Warning: Very long email ahead
ovn-controller has seen numerous drastic improvements over the past
several years. The focus has been mostly on performance and adding new
features. This, however, has resulted in a code base that has become
difficult to work with. The problems it has can be summed up as follows:
* It is not always obvious how certain pieces of code interact with each
other.
* The architecture comes across as monolithic. That is, the
ovn-controller application does not have individual components or layers
that have isolated duties.
* Southbound database IDL structures are used directly throughout the
code, rather than structures that may better represent the network
makeup or that take advantage of types and other benefits of C.
* There are a lot of special-cases. In other words, circumstances can
result in different code paths running.
These have led to problems, such as:
* Unit testing is difficult.
* System tests can be flaky. We might see some developers run tests
successfully 90% of the time, while other devs run the same tests with
90% failure.
* Attempting to replace a section of code with something new is difficult.
* Modifying the code can result in unexpected errors in what seems at
first glance to be an unrelated section.
* The incremental engine sometimes encounters situations that require
full recomputes of all southbound data. Many of these situations could
be avoided if the focus of the incremental engine were narrowed.
To fix these issues, we suggest the following ideas:
* Isolate database IDL usage to a data translation layer. That is,
database-specific structures from the IDL will be translated into local
structures. Any lower layers would act upon the local structures only,
never seeing the database data directly.
* This allows lower layers to be more easily unit tested.
* This allows changing database technologies more easily.
* This potentially allows for more natural representations of data.

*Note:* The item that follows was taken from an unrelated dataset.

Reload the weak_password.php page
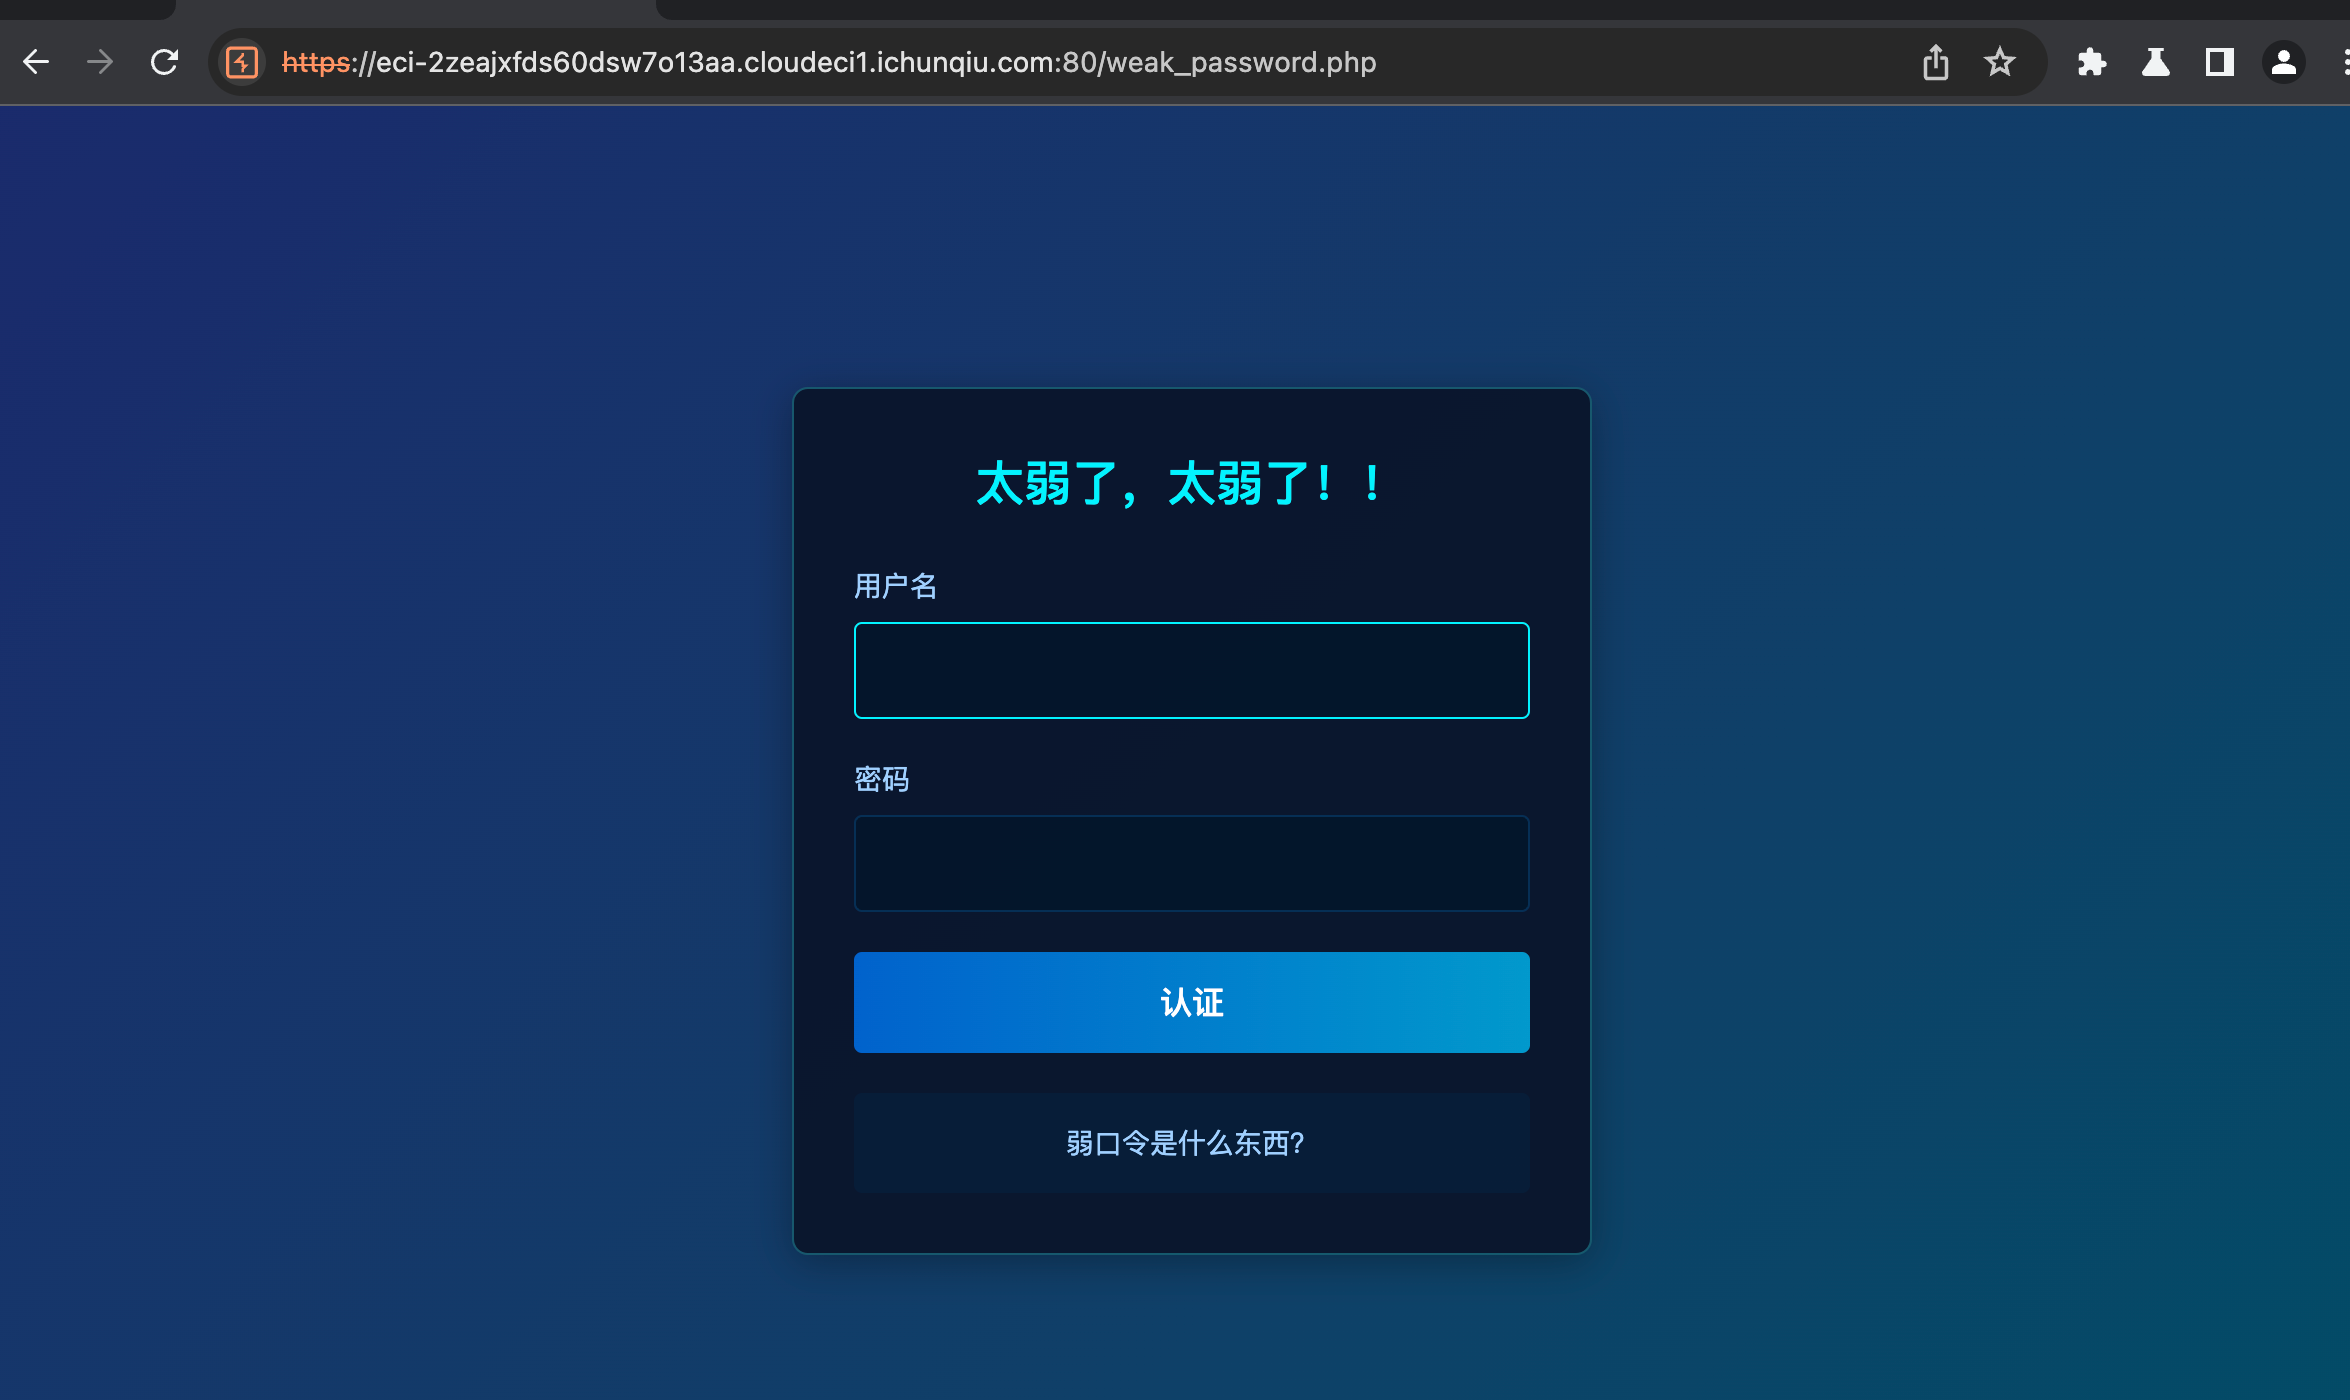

In other words, we are not restricted to the relations and limited types
that the databases use.
* Isolate the incremental engine to determine only on which data is
relevant to be processed by lower layers. The lower layers should then
take whatever data is relevant and perform any actions that should be
performed (e.g. claiming/releasing port bindings, writing openflow
flows, etc.)
* This reduces most special-casing of code in lower layers.
* This makes it easier to reason about what effect the incremental
engine will have on what will be processed.
* This reduces the overall stretch of the incremental engine on the
rest of the code.
* Separate unrelated units from each other. For instance, OpenFlow
generation should be separate from packet-in processing, and those
should be separate from the code that claims port bindings. [1]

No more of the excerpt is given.